### EXERCISE DESCRIPTION
Write out each line exactly, starting with the one containing "The width and height of the screenshot is (810, 508)." and stopping after the last line of the listing below.
———
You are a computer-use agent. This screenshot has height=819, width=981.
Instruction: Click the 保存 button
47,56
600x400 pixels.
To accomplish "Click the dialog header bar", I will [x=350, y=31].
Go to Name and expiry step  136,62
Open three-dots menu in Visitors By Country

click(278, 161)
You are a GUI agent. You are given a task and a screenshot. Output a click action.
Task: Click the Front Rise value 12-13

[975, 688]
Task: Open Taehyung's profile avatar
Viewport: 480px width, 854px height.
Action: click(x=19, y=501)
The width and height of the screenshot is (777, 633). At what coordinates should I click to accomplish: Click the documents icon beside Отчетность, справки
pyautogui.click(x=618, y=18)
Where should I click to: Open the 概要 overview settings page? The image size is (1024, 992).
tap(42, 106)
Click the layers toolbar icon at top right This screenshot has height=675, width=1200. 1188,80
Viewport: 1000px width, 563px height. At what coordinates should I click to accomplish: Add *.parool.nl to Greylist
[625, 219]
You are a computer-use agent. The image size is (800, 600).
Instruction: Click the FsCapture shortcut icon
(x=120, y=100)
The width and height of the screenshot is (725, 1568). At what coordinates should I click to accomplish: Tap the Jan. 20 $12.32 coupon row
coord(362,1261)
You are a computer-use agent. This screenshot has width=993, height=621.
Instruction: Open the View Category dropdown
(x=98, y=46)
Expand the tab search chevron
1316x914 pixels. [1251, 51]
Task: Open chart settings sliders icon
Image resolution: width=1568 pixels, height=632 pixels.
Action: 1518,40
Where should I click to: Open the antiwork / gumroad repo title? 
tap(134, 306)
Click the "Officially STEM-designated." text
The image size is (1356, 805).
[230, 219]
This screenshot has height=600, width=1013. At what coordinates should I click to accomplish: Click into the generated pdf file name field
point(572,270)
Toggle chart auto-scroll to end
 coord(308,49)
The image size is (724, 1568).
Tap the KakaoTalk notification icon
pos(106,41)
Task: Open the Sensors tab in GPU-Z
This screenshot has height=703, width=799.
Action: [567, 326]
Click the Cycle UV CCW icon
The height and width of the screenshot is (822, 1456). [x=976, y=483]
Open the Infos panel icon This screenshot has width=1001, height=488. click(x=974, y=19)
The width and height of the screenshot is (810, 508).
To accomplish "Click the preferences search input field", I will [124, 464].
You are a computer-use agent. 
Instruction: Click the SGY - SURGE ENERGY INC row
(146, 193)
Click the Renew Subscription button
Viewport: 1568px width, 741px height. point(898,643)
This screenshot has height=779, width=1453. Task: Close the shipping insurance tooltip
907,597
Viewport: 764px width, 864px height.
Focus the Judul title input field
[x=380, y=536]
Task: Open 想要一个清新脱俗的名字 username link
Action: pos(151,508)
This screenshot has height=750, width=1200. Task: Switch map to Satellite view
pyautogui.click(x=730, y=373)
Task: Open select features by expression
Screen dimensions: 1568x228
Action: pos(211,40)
———
### TASK RESPONSE
The width and height of the screenshot is (810, 508).
To accomplish "Click the preferences search input field", I will [124, 464].
You are a computer-use agent. 
Instruction: Click the SGY - SURGE ENERGY INC row
(146, 193)
Click the Renew Subscription button
Viewport: 1568px width, 741px height. point(898,643)
This screenshot has height=779, width=1453. Task: Close the shipping insurance tooltip
907,597
Viewport: 764px width, 864px height.
Focus the Judul title input field
[x=380, y=536]
Task: Open 想要一个清新脱俗的名字 username link
Action: pos(151,508)
This screenshot has height=750, width=1200. Task: Switch map to Satellite view
pyautogui.click(x=730, y=373)
Task: Open select features by expression
Screen dimensions: 1568x228
Action: pos(211,40)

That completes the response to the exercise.